There's a lot of hope for this guy as he realises us grey heads who have lived through previous lefty periods work out that this one's a cover for fascism based on fake science and we need the help of the Marxists/Fabians to combat the CO2 eco-fascist movement, modern eugenics married to carbon offset neo-colonialism.
The only puzzling conundrum is that Michael Buerk's observations and irritations are so rare in the media and political community, and even more so in the academic fraternity. He just represents the starting-block position for the normal inquisitive rational thinker. One of the default alarm flags for climate scepticism (realism).
Dec 27, 2011 at 8:42 PM edward getty
Judging by the ongoing balther from Richard Black this message is definitely not getting through to the BBC crusaders.
I've noticed that for the last couple of months Richard Black's stories aren't at the top of the BBC Science / Environment page. Perhaps a small sign of change? Just need similar treatment for Lean in the printed Telegraph to know things are on the move.
Sandy
"All-time", of course, being from 1957 when measurements commenced at the pole.
Hengist worries about warming, but it is probably fair to say that universally life form viability in both animal and plant kingdoms increases in diversity, prolificacy and exuberance with increasing temperature, given that the essentials of oxygen water and nutrients for animals and CO2 sunlight and hospitable substrate is present for plants. An example of a study supporting this for microfauna is here-
http://www.pnas.org/content/99/12/7841.full
Oh, how easier the alarmist task would have been, if only increased CO2 caused cooling, and reduced crop yield.
There might have been fewer sceptics, too.
Shame.
SandyS
Good point. I hope that is a sign. In the meantime, Black's most recent cherry-picking anti-American diatribe on the EU's new airline 'carbon' tax reached new depths of blatant ideological blather.
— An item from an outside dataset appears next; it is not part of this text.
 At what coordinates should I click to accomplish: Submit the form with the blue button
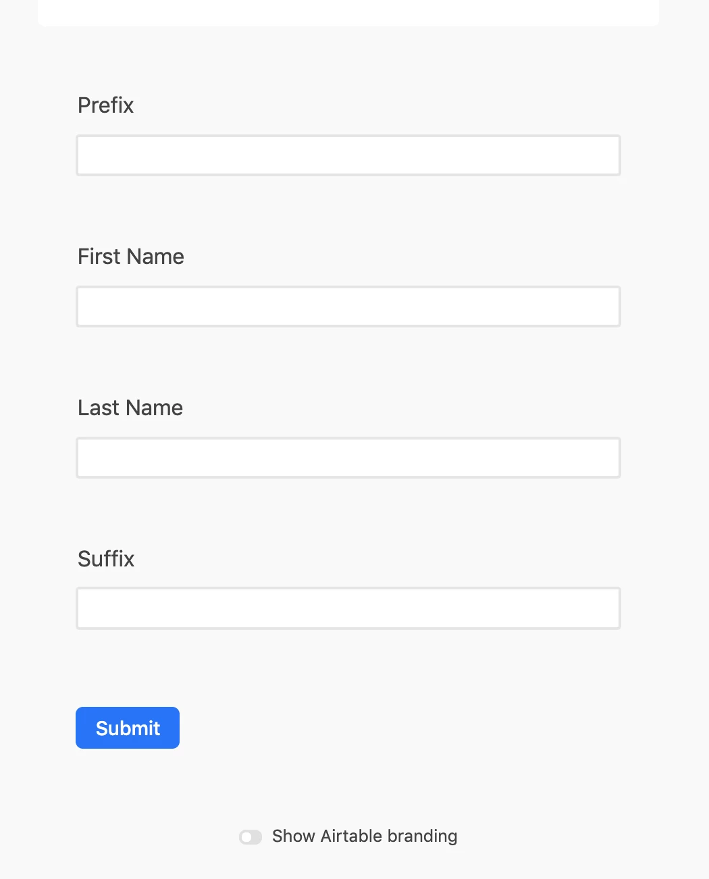point(128,728)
http://www.bbc.co.uk/news/science-environment-16306606
Since Black's masters all seem to worship China and India, he apparently needed to ignore their protestations over this tax and just blame the Evil Americans.
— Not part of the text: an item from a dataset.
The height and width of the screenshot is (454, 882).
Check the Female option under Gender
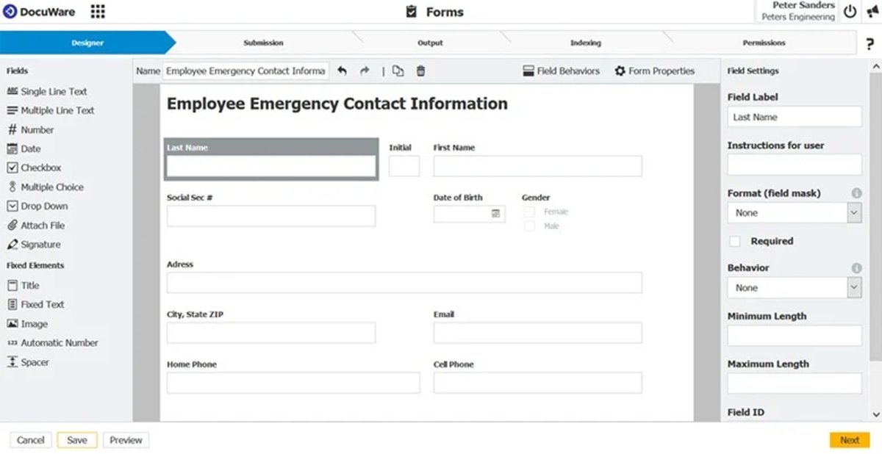(529, 212)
Black is the poster boy for the BBC's rapidly disappearing credibility.
John in France
Michael Beurck is past the normal BBC retirement age but I am uncertain if he has retired yet but one for certain is that he is no longer in the mainstream of BBC presenters. Even the old women have been reduced to the BBC childishly stupid midday programs.
@Stephen Richards 9:11 AM: Interesting remark, that.
Without erecting any conspiracy theory, one gets the impression that sceptics are being deliberately isolated through taking advantage of the ageing process. One would like to know how the interviewing of recruits takes place at the BBC these days, what sort of questions are asked. One thing is certain: as the global warming meme set in over the 90's, not every BBC journalist would have willingly toed the line and if they were sufficiently popular or sniffed-out the way the wind was blowing and "watered down their wine", as they say here in France, they would tend to stay in place the way Buerk has done. The agism thing would then be a consequence of this: we're none of us getting any younger and as old people have always repeated, "It will catch up with you sooner than you think, my lad."
Being a long-time Radio Four listener, I have been struck over the last year or so by the lowering in quality of the comedy shows. The latest batch of new ones is really dire, to me a sure sign of a generational change closely coupled to an increasingly politically correct programming policy.
"What gets up my nose is being infantilized by ... ... ..."
And being infantilized is the case for so many topics; not only AGW, but also drinking alcohol, smoking tobacco, eating vegetables, taking exercise, "modernising" society, ...
That there are people still around who can recognise it, means that the destruction of the education system in this country has not yet been hard enough, nor long enough.